There’s always someone in need to take advantage off – PB/TK
What If You Can’t Afford Bail? A Few Large Companies Rake In Billions In Bond Business – By Lydia O’Neal / May 16 2017
Long before a person arrested and charged is found guilty or innocent, they face a choice with myriad consequences: Find a way to post bail, the median of which the Justice Department pegs at $10,000, until they show up to court to get their money back, or wait in jail, making a post-trial sentence an estimated three or four times likelier. There is another option for the generally low-income and disproportionately African American or Hispanic people who make up the 467,000 pre-trial detainees in the U.S., and a few global corporations are raking in billions from it.
Detainees awaiting their court dates can pay a non-refundable fee — usually worth 10 percent of the required bail but varying by state — to a bail bond agent or insurance company that will post the bail but leave the arrested person’s family to pick up the tab if the individual doesn’t show up to court. Just nine of the biggest bail insurers backed the majority of around $14 billion worth of bail bonds issued in the U.S. in 2016, according to a study released last week by the American Civil Liberties Union and the advocacy group Color Of Change.
The use of for-profit bail bonds has escalated over the past several decades, to 49 percent from just under a quarter of bail releases in 1990, according to the report.
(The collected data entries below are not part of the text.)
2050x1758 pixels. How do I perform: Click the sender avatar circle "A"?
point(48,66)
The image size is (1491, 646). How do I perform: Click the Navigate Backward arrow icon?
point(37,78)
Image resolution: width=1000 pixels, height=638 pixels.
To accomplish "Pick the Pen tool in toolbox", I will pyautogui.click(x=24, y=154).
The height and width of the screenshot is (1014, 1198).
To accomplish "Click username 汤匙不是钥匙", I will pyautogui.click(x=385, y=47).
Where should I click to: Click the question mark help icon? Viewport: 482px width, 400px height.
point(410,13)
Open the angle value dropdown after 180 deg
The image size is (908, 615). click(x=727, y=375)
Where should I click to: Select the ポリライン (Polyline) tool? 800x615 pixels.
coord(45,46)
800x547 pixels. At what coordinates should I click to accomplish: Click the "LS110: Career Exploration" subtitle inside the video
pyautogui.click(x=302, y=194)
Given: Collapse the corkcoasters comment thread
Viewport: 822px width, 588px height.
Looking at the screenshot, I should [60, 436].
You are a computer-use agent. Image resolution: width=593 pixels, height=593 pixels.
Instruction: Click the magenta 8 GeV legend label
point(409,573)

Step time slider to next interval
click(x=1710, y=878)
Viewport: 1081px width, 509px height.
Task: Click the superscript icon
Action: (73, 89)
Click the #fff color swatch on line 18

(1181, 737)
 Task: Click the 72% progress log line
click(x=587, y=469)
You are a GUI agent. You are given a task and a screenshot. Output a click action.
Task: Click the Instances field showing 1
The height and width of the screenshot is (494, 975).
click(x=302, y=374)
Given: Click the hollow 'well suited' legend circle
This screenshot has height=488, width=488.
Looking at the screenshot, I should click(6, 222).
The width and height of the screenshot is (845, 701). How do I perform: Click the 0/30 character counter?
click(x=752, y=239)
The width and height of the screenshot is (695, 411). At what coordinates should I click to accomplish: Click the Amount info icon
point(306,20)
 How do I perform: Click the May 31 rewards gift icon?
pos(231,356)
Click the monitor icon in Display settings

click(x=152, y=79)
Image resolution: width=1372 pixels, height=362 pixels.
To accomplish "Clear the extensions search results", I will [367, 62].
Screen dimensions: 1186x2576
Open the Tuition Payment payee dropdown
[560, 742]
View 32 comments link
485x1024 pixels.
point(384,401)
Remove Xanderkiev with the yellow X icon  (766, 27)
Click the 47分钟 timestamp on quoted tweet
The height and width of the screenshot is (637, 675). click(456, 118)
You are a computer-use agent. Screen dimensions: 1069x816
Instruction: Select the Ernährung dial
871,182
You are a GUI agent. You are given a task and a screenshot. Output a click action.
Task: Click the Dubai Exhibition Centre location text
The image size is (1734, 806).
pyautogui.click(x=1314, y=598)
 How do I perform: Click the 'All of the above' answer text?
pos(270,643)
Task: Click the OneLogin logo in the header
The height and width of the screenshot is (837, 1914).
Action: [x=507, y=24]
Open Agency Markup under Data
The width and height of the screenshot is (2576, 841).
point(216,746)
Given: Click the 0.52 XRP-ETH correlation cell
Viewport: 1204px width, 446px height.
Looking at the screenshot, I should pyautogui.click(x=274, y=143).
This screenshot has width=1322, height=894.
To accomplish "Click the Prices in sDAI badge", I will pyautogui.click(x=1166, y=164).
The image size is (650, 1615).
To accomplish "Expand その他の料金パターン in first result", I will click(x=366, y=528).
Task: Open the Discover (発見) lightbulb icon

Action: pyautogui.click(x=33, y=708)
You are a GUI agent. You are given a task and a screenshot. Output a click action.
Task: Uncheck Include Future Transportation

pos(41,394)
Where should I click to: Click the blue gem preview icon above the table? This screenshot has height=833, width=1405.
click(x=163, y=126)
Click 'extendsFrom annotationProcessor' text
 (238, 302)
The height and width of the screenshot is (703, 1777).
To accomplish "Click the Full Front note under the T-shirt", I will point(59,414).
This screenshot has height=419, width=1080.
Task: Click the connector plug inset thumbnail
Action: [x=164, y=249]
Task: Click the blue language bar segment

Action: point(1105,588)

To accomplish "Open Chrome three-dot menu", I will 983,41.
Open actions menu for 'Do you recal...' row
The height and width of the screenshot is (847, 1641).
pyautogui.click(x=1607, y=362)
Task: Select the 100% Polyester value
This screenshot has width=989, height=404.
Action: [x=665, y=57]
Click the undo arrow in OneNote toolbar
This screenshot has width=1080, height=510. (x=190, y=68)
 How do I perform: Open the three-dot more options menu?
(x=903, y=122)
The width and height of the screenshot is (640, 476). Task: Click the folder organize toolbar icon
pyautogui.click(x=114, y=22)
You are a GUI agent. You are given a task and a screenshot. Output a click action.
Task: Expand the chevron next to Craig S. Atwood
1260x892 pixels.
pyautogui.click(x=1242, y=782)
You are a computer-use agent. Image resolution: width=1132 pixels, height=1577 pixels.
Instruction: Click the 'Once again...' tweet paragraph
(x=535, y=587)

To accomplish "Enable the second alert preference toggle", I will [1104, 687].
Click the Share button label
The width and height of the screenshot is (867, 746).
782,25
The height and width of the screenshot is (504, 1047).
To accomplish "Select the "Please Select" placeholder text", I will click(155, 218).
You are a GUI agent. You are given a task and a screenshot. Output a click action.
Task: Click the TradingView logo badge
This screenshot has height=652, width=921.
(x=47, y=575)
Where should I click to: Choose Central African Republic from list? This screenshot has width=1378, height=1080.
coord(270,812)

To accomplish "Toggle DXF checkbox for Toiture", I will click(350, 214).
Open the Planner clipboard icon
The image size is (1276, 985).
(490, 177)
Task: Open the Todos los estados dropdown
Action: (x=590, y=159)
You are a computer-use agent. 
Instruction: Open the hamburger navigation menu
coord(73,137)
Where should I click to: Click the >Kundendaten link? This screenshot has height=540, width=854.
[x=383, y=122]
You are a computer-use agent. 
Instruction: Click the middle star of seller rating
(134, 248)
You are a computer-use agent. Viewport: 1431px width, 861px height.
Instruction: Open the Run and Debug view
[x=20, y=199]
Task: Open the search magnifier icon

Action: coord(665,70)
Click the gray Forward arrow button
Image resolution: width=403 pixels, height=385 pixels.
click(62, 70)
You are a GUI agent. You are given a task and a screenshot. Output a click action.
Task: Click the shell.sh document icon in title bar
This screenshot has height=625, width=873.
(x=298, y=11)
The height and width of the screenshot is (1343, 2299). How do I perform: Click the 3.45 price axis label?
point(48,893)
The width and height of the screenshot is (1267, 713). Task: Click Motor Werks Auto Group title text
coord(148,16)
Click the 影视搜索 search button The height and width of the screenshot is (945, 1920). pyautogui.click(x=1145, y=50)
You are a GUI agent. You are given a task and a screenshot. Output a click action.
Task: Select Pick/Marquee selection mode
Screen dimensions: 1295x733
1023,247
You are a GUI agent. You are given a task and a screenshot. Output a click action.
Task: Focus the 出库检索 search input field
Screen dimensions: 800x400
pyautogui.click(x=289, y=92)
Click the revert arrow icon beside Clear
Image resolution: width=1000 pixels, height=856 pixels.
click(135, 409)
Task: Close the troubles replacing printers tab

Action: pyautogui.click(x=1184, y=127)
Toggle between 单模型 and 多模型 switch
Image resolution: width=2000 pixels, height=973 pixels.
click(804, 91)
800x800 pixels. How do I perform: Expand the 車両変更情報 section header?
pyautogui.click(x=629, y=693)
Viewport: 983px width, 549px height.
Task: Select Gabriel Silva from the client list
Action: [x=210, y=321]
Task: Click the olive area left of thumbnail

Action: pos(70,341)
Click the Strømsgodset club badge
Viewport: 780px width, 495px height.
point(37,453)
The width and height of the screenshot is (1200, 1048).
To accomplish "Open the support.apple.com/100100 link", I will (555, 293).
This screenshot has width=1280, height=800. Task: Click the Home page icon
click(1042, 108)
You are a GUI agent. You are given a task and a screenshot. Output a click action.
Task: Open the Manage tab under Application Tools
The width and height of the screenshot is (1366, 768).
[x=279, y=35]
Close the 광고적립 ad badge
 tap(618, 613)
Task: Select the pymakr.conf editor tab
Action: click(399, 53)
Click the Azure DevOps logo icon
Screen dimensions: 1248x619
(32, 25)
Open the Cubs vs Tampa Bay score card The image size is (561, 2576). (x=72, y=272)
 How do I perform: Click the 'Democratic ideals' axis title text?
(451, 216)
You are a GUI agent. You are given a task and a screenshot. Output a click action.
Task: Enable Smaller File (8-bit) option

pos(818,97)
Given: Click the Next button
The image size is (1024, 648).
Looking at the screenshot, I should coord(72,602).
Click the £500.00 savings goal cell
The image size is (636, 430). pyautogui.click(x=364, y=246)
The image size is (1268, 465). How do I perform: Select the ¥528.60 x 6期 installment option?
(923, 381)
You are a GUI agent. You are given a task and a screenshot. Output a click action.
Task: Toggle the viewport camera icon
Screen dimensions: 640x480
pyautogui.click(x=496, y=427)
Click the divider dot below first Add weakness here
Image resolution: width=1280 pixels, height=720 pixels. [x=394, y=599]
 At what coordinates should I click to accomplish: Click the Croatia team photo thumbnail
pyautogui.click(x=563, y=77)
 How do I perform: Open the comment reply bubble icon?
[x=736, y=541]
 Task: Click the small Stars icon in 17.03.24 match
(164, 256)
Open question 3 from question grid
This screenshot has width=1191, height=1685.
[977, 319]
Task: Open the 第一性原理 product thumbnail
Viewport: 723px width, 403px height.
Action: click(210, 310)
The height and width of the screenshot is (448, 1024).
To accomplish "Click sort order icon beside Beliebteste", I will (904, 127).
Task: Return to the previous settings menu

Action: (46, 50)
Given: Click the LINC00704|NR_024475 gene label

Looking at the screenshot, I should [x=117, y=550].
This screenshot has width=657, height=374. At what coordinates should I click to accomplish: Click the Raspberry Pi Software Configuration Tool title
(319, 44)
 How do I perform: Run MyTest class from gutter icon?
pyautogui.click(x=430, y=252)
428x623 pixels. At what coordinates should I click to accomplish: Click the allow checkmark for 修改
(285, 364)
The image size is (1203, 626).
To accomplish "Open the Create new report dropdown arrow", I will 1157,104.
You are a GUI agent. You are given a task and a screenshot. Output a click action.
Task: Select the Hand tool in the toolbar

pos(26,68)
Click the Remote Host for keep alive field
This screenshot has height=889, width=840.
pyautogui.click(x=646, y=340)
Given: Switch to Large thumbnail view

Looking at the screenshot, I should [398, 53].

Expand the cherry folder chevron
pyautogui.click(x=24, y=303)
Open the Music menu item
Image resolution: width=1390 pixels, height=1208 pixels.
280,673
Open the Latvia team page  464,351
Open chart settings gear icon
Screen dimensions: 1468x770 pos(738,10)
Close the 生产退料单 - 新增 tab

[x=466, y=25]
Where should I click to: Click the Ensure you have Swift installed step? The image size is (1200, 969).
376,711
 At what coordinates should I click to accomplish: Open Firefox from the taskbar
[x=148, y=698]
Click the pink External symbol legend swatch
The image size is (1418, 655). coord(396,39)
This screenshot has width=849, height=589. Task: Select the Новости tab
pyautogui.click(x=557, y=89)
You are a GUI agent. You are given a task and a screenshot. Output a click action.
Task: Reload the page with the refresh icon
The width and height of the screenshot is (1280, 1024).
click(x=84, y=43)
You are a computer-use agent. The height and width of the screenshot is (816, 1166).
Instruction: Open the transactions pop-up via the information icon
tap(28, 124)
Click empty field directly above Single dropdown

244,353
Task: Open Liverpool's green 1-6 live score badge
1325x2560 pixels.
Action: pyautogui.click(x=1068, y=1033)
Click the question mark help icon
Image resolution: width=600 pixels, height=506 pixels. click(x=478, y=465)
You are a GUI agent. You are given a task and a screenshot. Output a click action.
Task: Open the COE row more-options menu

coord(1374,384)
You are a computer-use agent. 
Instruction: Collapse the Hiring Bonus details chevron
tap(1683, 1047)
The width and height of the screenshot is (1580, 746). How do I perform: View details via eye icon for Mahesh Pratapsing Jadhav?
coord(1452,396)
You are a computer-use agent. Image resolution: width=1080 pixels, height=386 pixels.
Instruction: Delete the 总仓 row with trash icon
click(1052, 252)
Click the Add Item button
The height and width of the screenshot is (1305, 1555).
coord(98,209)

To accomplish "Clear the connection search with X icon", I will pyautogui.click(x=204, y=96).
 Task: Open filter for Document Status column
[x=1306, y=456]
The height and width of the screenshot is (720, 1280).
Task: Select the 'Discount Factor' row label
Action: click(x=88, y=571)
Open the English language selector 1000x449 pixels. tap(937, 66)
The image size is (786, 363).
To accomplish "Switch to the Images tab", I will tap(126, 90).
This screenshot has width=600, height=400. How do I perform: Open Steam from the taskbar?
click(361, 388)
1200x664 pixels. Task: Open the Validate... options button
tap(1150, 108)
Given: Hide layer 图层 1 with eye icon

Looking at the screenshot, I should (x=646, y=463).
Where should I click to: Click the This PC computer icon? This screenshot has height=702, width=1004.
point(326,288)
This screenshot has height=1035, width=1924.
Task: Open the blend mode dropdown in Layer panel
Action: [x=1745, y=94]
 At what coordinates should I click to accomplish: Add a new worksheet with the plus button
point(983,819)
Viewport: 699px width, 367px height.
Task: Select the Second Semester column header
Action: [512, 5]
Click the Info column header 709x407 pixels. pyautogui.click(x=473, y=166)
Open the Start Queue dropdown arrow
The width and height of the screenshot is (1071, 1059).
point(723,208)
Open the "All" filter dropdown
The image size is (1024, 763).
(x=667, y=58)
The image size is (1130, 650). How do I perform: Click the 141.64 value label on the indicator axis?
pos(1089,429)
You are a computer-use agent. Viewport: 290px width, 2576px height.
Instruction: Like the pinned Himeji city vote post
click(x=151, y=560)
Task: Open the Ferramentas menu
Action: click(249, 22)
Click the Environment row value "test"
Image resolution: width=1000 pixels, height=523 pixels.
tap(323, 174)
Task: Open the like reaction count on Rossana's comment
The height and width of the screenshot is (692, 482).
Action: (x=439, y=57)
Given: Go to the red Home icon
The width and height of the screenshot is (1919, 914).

Defenders of the practice, which is only used in the U.S. and the Philippines, point to saved taxpayer dollars and research indicating that defendants released on bail bonds are 28 percent less likely to avoid appearing in court and 53 percent less likely “to remain at large for extended periods of time.” But plenty of other research takes into account the exorbitant costs of housing those detainees, many of whom are completely innocent in the first place.